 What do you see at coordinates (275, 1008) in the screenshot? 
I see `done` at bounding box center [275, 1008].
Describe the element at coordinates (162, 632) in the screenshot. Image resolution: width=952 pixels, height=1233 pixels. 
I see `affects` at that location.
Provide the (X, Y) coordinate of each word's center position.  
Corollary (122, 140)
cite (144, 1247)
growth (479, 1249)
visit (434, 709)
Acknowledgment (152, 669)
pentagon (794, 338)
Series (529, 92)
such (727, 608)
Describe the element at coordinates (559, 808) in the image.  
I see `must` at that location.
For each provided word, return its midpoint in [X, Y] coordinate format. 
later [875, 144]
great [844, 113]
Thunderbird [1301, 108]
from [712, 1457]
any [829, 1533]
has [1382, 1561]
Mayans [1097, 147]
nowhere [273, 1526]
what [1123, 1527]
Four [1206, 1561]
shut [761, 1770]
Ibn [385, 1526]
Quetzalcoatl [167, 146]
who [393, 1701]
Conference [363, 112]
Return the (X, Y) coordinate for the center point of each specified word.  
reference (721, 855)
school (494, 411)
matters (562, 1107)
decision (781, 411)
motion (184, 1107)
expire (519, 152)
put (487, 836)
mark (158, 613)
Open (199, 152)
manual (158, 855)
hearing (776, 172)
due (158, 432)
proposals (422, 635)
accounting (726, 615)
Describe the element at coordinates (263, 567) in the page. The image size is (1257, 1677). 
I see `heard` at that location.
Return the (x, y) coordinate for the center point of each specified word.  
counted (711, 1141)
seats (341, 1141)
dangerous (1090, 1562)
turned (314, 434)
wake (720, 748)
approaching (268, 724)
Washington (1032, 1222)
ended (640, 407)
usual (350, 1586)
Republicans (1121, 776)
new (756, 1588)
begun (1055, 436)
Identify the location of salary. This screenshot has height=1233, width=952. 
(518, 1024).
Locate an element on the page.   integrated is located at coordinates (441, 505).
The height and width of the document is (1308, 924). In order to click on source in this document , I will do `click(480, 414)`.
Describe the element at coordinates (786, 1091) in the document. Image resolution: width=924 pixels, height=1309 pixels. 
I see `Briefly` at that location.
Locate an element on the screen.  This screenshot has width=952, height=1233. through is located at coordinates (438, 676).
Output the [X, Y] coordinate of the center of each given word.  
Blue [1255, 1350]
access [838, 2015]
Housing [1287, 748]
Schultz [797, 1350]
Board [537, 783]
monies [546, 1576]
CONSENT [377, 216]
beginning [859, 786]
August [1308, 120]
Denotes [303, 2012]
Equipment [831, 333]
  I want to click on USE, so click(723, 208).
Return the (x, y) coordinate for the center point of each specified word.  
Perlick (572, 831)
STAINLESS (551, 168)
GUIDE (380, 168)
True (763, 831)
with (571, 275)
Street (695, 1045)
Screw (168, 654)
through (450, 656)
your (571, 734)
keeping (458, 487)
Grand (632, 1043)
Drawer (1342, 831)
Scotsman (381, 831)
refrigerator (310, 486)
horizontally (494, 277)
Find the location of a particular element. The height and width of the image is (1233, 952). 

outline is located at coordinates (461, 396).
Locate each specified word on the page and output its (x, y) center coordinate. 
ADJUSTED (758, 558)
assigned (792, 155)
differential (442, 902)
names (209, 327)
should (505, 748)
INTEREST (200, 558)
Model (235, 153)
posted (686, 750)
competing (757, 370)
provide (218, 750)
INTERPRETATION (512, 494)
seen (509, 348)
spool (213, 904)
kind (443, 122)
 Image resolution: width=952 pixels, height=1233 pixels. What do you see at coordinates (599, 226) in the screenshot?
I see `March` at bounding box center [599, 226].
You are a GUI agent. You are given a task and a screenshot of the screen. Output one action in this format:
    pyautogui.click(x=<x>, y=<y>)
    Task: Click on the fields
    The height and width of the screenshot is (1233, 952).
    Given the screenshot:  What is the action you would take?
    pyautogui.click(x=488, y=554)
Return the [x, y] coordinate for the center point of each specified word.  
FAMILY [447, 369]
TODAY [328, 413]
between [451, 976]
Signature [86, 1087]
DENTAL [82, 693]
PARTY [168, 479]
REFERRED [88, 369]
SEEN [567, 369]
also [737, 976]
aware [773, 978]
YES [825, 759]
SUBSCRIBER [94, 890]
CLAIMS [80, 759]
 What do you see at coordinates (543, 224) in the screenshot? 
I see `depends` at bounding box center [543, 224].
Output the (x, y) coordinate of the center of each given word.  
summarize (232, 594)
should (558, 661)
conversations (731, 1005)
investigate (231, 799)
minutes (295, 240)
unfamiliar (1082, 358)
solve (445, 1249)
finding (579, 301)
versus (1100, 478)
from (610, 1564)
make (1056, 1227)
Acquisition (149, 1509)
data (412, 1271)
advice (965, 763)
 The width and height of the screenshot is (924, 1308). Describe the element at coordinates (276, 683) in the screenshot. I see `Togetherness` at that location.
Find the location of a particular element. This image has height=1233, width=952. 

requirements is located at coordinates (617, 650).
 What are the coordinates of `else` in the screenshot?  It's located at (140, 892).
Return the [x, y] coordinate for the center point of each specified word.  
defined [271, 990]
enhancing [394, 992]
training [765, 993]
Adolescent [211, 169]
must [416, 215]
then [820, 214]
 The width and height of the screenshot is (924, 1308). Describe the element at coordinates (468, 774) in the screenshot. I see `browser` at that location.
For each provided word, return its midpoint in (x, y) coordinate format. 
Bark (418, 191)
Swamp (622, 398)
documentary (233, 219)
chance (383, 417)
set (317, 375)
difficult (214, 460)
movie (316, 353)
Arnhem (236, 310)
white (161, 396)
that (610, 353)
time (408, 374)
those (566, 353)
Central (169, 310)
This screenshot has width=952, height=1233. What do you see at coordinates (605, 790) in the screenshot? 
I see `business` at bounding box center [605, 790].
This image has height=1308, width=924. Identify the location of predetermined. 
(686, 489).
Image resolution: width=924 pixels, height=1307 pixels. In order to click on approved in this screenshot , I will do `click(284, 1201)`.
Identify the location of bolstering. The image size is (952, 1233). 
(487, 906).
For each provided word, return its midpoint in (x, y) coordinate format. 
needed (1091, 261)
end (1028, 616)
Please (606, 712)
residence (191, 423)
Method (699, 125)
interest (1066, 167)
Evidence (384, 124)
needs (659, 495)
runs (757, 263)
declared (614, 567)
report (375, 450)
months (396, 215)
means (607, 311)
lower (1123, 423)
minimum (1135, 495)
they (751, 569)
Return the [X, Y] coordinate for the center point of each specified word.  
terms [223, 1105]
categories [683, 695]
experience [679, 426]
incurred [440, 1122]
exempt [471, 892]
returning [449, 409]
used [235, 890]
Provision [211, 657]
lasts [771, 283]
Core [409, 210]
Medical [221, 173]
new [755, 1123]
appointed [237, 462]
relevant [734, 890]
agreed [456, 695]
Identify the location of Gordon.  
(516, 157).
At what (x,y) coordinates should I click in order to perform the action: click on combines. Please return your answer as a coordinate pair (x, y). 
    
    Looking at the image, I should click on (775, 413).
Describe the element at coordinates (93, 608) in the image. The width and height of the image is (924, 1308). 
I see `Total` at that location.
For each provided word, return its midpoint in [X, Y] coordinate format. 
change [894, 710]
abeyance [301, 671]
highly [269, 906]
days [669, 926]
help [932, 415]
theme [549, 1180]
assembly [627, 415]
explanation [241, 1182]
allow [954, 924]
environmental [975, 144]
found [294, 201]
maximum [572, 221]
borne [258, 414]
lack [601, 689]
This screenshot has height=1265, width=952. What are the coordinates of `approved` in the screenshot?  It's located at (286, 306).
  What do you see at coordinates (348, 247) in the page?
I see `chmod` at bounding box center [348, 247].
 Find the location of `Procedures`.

==========

- **Description of the task**
Reproduce the lines above verbatim, from the first to the last.

- **Result for this task**
 What do you see at coordinates (275, 1008) in the screenshot? 
I see `done` at bounding box center [275, 1008].
Describe the element at coordinates (162, 632) in the screenshot. Image resolution: width=952 pixels, height=1233 pixels. 
I see `affects` at that location.
Provide the (X, Y) coordinate of each word's center position.  
Corollary (122, 140)
cite (144, 1247)
growth (479, 1249)
visit (434, 709)
Acknowledgment (152, 669)
pentagon (794, 338)
Series (529, 92)
such (727, 608)
Describe the element at coordinates (559, 808) in the image.  
I see `must` at that location.
For each provided word, return its midpoint in [X, Y] coordinate format. 
later [875, 144]
great [844, 113]
Thunderbird [1301, 108]
from [712, 1457]
any [829, 1533]
has [1382, 1561]
Mayans [1097, 147]
nowhere [273, 1526]
what [1123, 1527]
Four [1206, 1561]
shut [761, 1770]
Ibn [385, 1526]
Quetzalcoatl [167, 146]
who [393, 1701]
Conference [363, 112]
Return the (X, Y) coordinate for the center point of each specified word.  
reference (721, 855)
school (494, 411)
matters (562, 1107)
decision (781, 411)
motion (184, 1107)
expire (519, 152)
put (487, 836)
mark (158, 613)
Open (199, 152)
manual (158, 855)
hearing (776, 172)
due (158, 432)
proposals (422, 635)
accounting (726, 615)
Describe the element at coordinates (263, 567) in the page. The image size is (1257, 1677). 
I see `heard` at that location.
Return the (x, y) coordinate for the center point of each specified word.  
counted (711, 1141)
seats (341, 1141)
dangerous (1090, 1562)
turned (314, 434)
wake (720, 748)
approaching (268, 724)
Washington (1032, 1222)
ended (640, 407)
usual (350, 1586)
Republicans (1121, 776)
new (756, 1588)
begun (1055, 436)
Identify the location of salary. This screenshot has height=1233, width=952. 
(518, 1024).
Locate an element on the page.   integrated is located at coordinates (441, 505).
The height and width of the document is (1308, 924). In order to click on source in this document , I will do `click(480, 414)`.
Describe the element at coordinates (786, 1091) in the document. Image resolution: width=924 pixels, height=1309 pixels. 
I see `Briefly` at that location.
Locate an element on the screen.  This screenshot has width=952, height=1233. through is located at coordinates (438, 676).
Output the [X, Y] coordinate of the center of each given word.  
Blue [1255, 1350]
access [838, 2015]
Housing [1287, 748]
Schultz [797, 1350]
Board [537, 783]
monies [546, 1576]
CONSENT [377, 216]
beginning [859, 786]
August [1308, 120]
Denotes [303, 2012]
Equipment [831, 333]
  I want to click on USE, so click(723, 208).
Return the (x, y) coordinate for the center point of each specified word.  
Perlick (572, 831)
STAINLESS (551, 168)
GUIDE (380, 168)
True (763, 831)
with (571, 275)
Street (695, 1045)
Screw (168, 654)
through (450, 656)
your (571, 734)
keeping (458, 487)
Grand (632, 1043)
Drawer (1342, 831)
Scotsman (381, 831)
refrigerator (310, 486)
horizontally (494, 277)
Find the location of a particular element. The height and width of the image is (1233, 952). 

outline is located at coordinates (461, 396).
Locate each specified word on the page and output its (x, y) center coordinate. 
ADJUSTED (758, 558)
assigned (792, 155)
differential (442, 902)
names (209, 327)
should (505, 748)
INTEREST (200, 558)
Model (235, 153)
posted (686, 750)
competing (757, 370)
provide (218, 750)
INTERPRETATION (512, 494)
seen (509, 348)
spool (213, 904)
kind (443, 122)
 Image resolution: width=952 pixels, height=1233 pixels. What do you see at coordinates (599, 226) in the screenshot?
I see `March` at bounding box center [599, 226].
You are a GUI agent. You are given a task and a screenshot of the screen. Output one action in this format:
    pyautogui.click(x=<x>, y=<y>)
    Task: Click on the fields
    The height and width of the screenshot is (1233, 952).
    Given the screenshot:  What is the action you would take?
    pyautogui.click(x=488, y=554)
Return the [x, y] coordinate for the center point of each specified word.  
FAMILY [447, 369]
TODAY [328, 413]
between [451, 976]
Signature [86, 1087]
DENTAL [82, 693]
PARTY [168, 479]
REFERRED [88, 369]
SEEN [567, 369]
also [737, 976]
aware [773, 978]
YES [825, 759]
SUBSCRIBER [94, 890]
CLAIMS [80, 759]
 What do you see at coordinates (543, 224) in the screenshot? 
I see `depends` at bounding box center [543, 224].
Output the (x, y) coordinate of the center of each given word.  
summarize (232, 594)
should (558, 661)
conversations (731, 1005)
investigate (231, 799)
minutes (295, 240)
unfamiliar (1082, 358)
solve (445, 1249)
finding (579, 301)
versus (1100, 478)
from (610, 1564)
make (1056, 1227)
Acquisition (149, 1509)
data (412, 1271)
advice (965, 763)
 The width and height of the screenshot is (924, 1308). Describe the element at coordinates (276, 683) in the screenshot. I see `Togetherness` at that location.
Find the location of a particular element. This image has height=1233, width=952. 

requirements is located at coordinates (617, 650).
 What are the coordinates of `else` in the screenshot?  It's located at (140, 892).
Return the [x, y] coordinate for the center point of each specified word.  
defined [271, 990]
enhancing [394, 992]
training [765, 993]
Adolescent [211, 169]
must [416, 215]
then [820, 214]
 The width and height of the screenshot is (924, 1308). Describe the element at coordinates (468, 774) in the screenshot. I see `browser` at that location.
For each provided word, return its midpoint in (x, y) coordinate format. 
Bark (418, 191)
Swamp (622, 398)
documentary (233, 219)
chance (383, 417)
set (317, 375)
difficult (214, 460)
movie (316, 353)
Arnhem (236, 310)
white (161, 396)
that (610, 353)
time (408, 374)
those (566, 353)
Central (169, 310)
This screenshot has width=952, height=1233. What do you see at coordinates (605, 790) in the screenshot? 
I see `business` at bounding box center [605, 790].
This image has height=1308, width=924. Identify the location of predetermined. 
(686, 489).
Image resolution: width=924 pixels, height=1307 pixels. In order to click on approved in this screenshot , I will do `click(284, 1201)`.
Identify the location of bolstering. The image size is (952, 1233). 
(487, 906).
For each provided word, return its midpoint in (x, y) coordinate format. 
needed (1091, 261)
end (1028, 616)
Please (606, 712)
residence (191, 423)
Method (699, 125)
interest (1066, 167)
Evidence (384, 124)
needs (659, 495)
runs (757, 263)
declared (614, 567)
report (375, 450)
months (396, 215)
means (607, 311)
lower (1123, 423)
minimum (1135, 495)
they (751, 569)
Return the [X, Y] coordinate for the center point of each specified word.  
terms [223, 1105]
categories [683, 695]
experience [679, 426]
incurred [440, 1122]
exempt [471, 892]
returning [449, 409]
used [235, 890]
Provision [211, 657]
lasts [771, 283]
Core [409, 210]
Medical [221, 173]
new [755, 1123]
appointed [237, 462]
relevant [734, 890]
agreed [456, 695]
Identify the location of Gordon.  
(516, 157).
At what (x,y) coordinates should I click in order to perform the action: click on combines. Please return your answer as a coordinate pair (x, y). 
    
    Looking at the image, I should click on (775, 413).
Describe the element at coordinates (93, 608) in the image. The width and height of the image is (924, 1308). 
I see `Total` at that location.
For each provided word, return its midpoint in [X, Y] coordinate format. 
change [894, 710]
abeyance [301, 671]
highly [269, 906]
days [669, 926]
help [932, 415]
theme [549, 1180]
assembly [627, 415]
explanation [241, 1182]
allow [954, 924]
environmental [975, 144]
found [294, 201]
maximum [572, 221]
borne [258, 414]
lack [601, 689]
This screenshot has height=1265, width=952. What are the coordinates of `approved` in the screenshot?  It's located at (286, 306).
  What do you see at coordinates (348, 247) in the page?
I see `chmod` at bounding box center [348, 247].
 Find the location of `Procedures`.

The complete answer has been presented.